Assignment = Your response must consist of one number: how many lines in this material contain the word "agent".

Excerpted records =
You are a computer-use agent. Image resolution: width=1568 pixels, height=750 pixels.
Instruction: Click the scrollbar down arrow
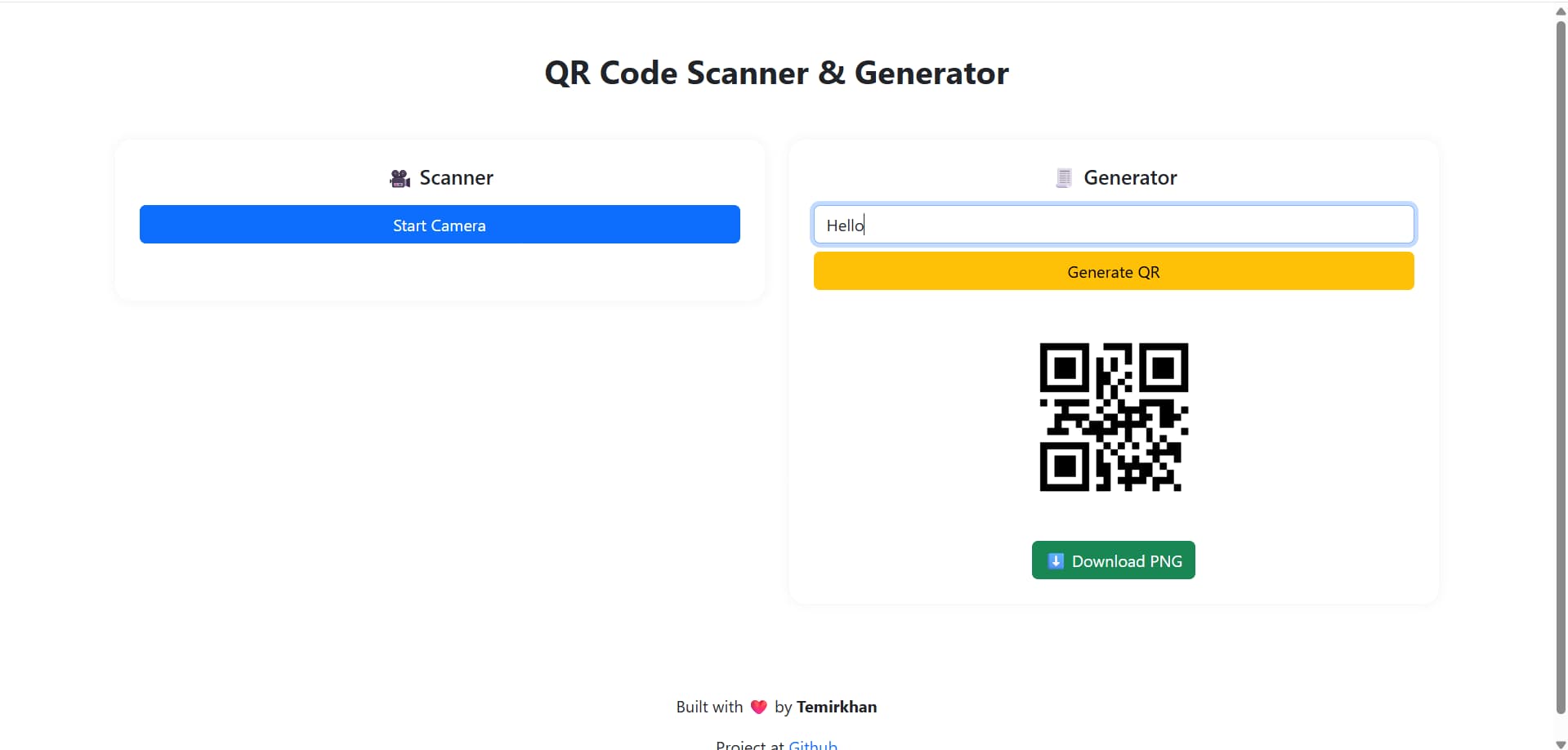(1560, 743)
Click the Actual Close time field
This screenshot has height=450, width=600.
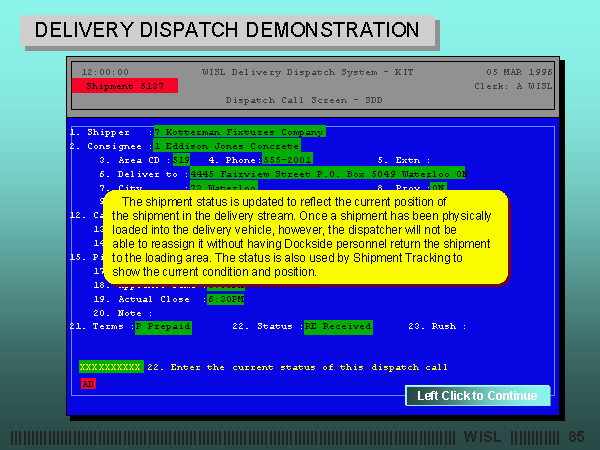click(225, 298)
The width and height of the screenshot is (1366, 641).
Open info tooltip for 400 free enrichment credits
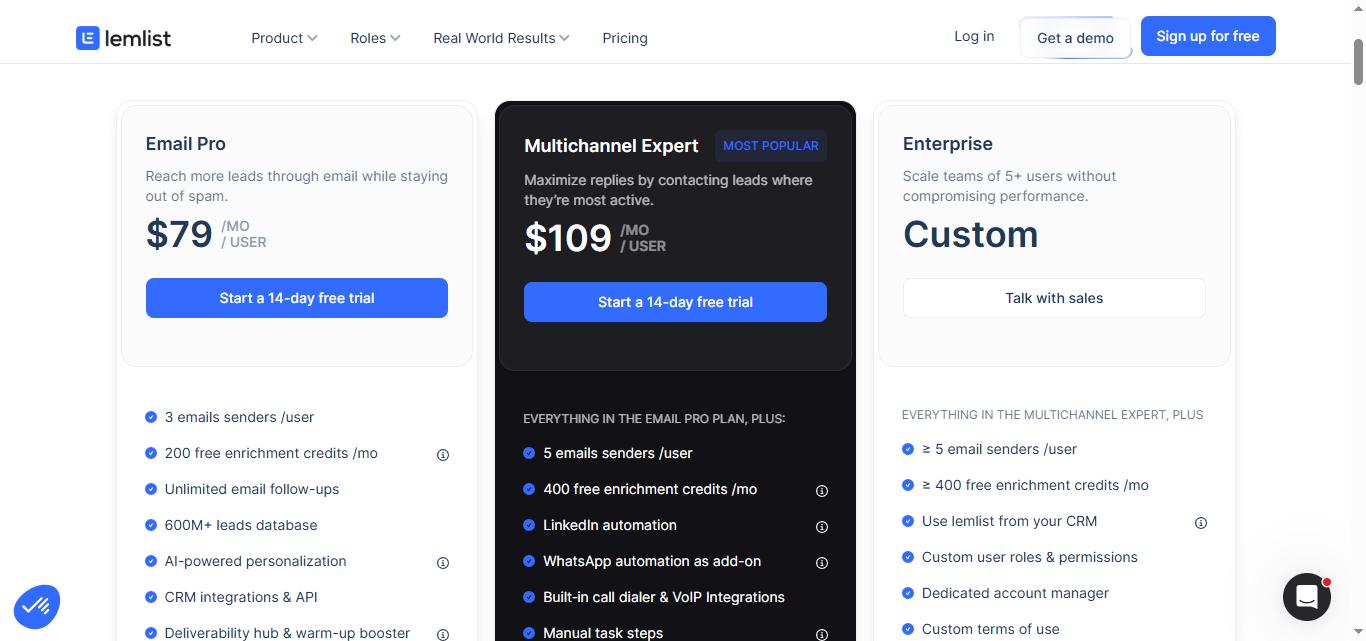click(822, 490)
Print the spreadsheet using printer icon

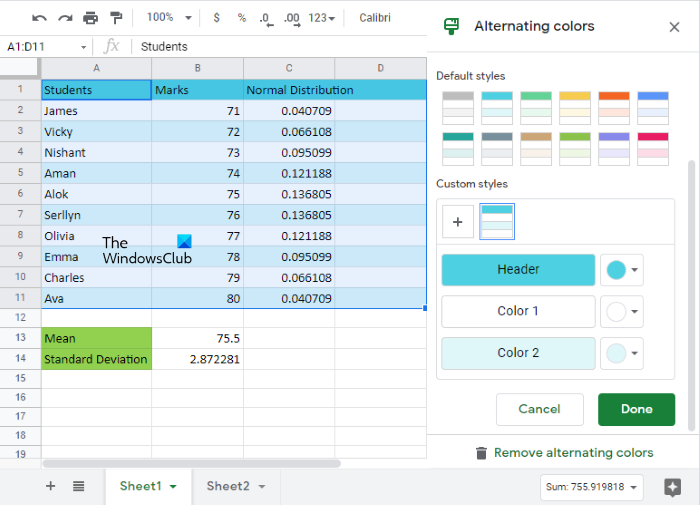(x=91, y=18)
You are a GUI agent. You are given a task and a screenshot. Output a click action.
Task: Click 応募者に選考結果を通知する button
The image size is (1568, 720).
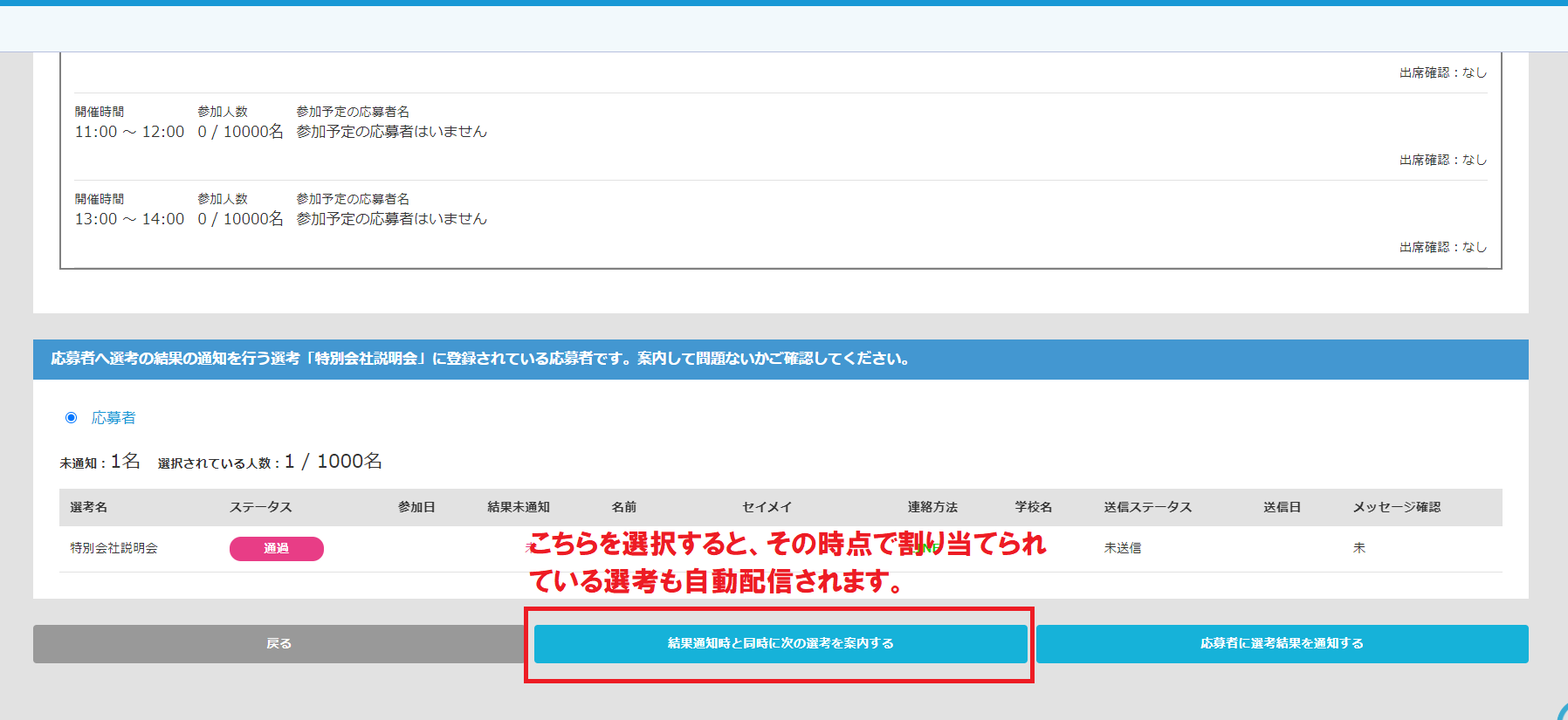[x=1282, y=643]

Completed exercise = 2